In order to assess the impact of the noise present in the automatically generated training set on the classifier accuracy, we manually corrected the false negatives and false positives to obtain a curated training set. We then trained VGG-16 on each set separately to obtain two models, henceforth referred to as model 1 and model 2, respectively.

Some technical details. All the image chips were resized to 150x150. VGG-16 was initialized with ImageNet weights and the soft-max layer was replaced, as ImageNet includes 1000 classes while in our case there are only two, ‘tank’ and ‘other’. We only trained the final convolutional block, the fully connected layers and the soft-max layer, using a learning rate of 0.0001 and an L2 normalization factor of 0.01. The training time for each model was approximately one hour.

Putting everything together

circular-tank-detector is a prototype GBDX task which takes as input a pan-sharpened RGB image in UTM projection and produces a geojson file with the coordinates of the bounding boxes of the detected tanks. The steps executed in the task are candidate extraction from the panchromatic image (which is computed from the input pan-sharpened image) using a specified minimum compactness and area range, chipping of the candidate bounding boxes, and, finally, classification of each chip using the provided input model. If a model is not provided as input, then model 2, which is built into the task, is used by default. The task also provides the options to specify the model decision threshold and to perform prediction-time augmentation. Finally, it uses the GBDX nvidiap2 domain which deploys AWS p2.xlarge instances on the backend.


In order to evaluate the speed of circular-run-detector, we ran it on six different locations using the default settings. On average, circular-tank-detector takes 12 sec/km2. Speed depends on a number of factors including the image size, the number of tanks in the scene, as well as the specified compactness and size ranges.
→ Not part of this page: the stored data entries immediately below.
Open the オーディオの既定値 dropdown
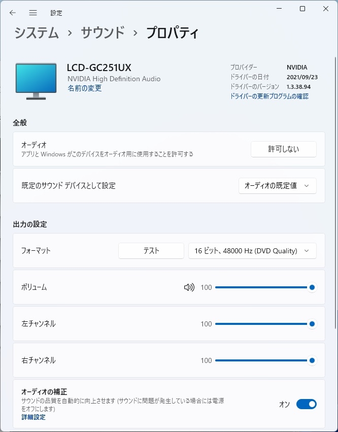This screenshot has height=432, width=338. click(277, 186)
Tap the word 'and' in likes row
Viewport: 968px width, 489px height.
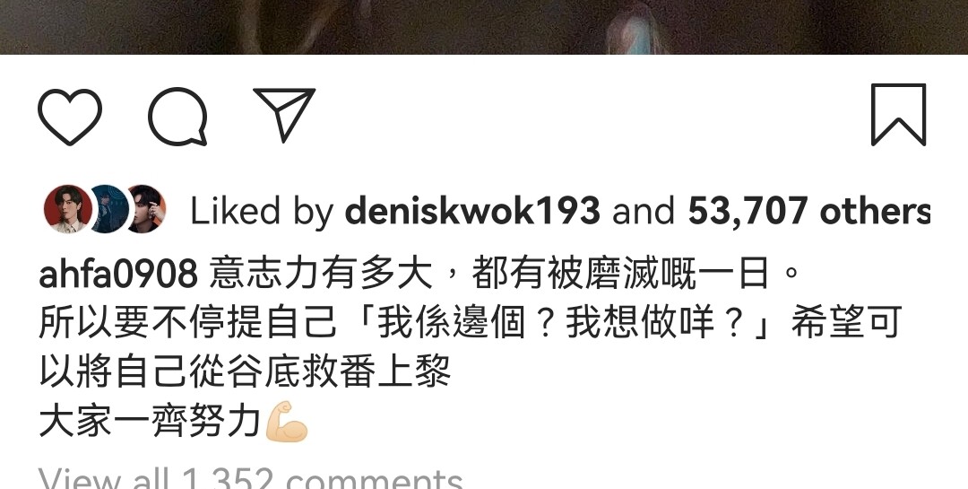pyautogui.click(x=644, y=212)
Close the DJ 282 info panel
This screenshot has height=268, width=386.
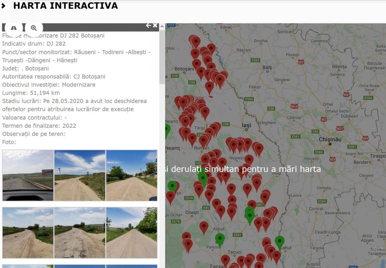pos(155,25)
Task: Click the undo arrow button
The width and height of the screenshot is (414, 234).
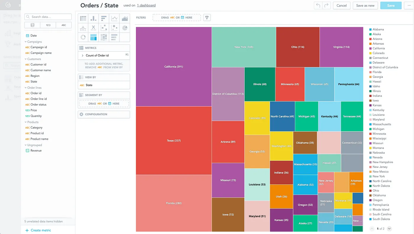Action: [x=318, y=6]
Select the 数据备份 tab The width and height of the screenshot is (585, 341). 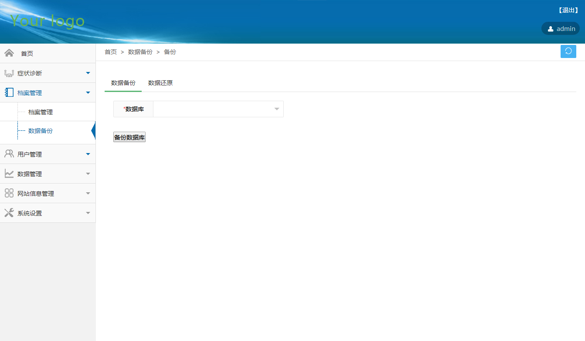(123, 83)
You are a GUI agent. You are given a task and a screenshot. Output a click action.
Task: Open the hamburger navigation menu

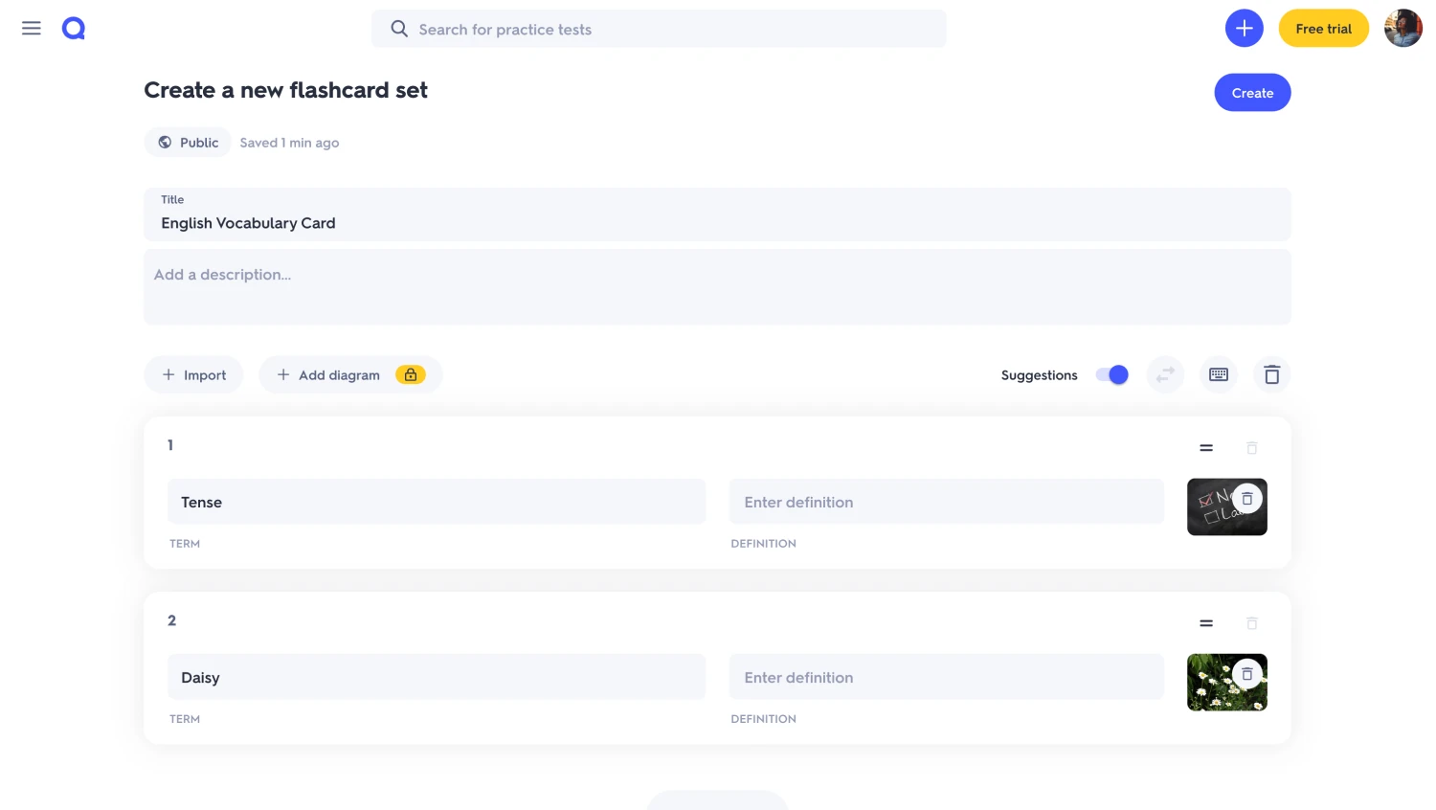(x=31, y=28)
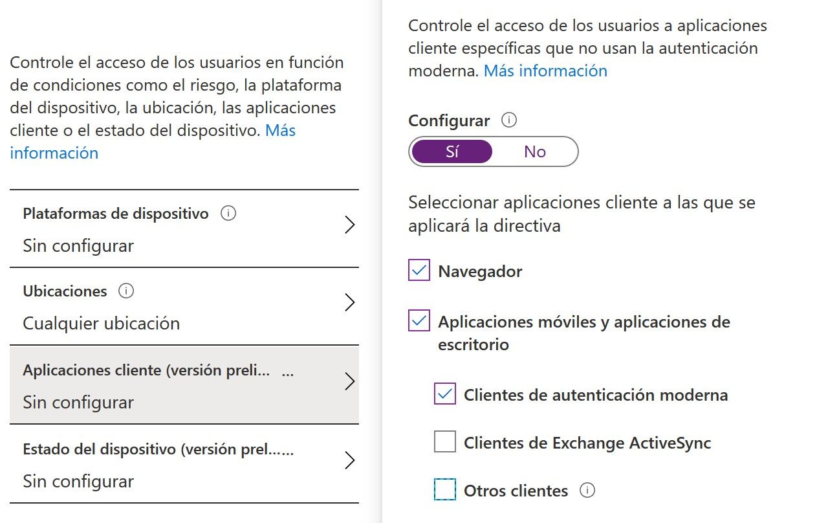Open Más información link in conditions panel
817x523 pixels.
coord(54,153)
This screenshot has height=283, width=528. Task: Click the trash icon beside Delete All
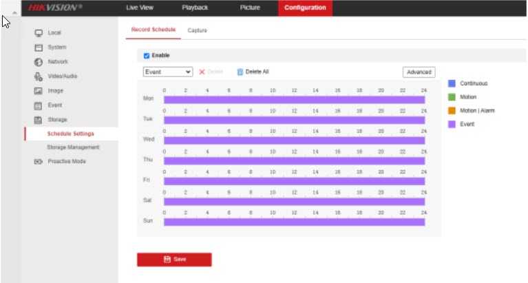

In particular, computing the trees becomes slow as the image size increases, in which case it is preferable to tile the input image and feed each tile to a separate task.

In order to evaluate the precision and recall, we selected two images, one of Fujairah, United Arab Emirates, and one of Gary, Indiana, and created a ground truth data set by manually drawing a tight bounding box around each circular tank within an area range 50-12000 m2. Note that training data was not extracted from these locations. We ran circular-tank-detector with the selected area range, a minimum compactness 0.65 (the default), and prediction-time augmentation, using both models 1 and 2.

What has each model detected? Explore the maps to find out.

Model 1 and 2 detections in Fujairah, United Arab Emirates and Gary, Indiana. Click on each tab to toggle the corresponding layer. Full page views of these maps can be found here and here.

Model 1 detects mostly round and oval objects which stand out with respect to their surroundings. These include tanks but they also include patches of vegetation and dirt, trees and ponds. The false detections are a result of the presence of such objects in the positive examples (as shown in the figure above). In comparison, model 2 has learned much better the defining characteristics of a circular tank and has fewer false detections. Click on the candidates to convince yourself that both models successfully eliminate a large number of irrelevant candidates.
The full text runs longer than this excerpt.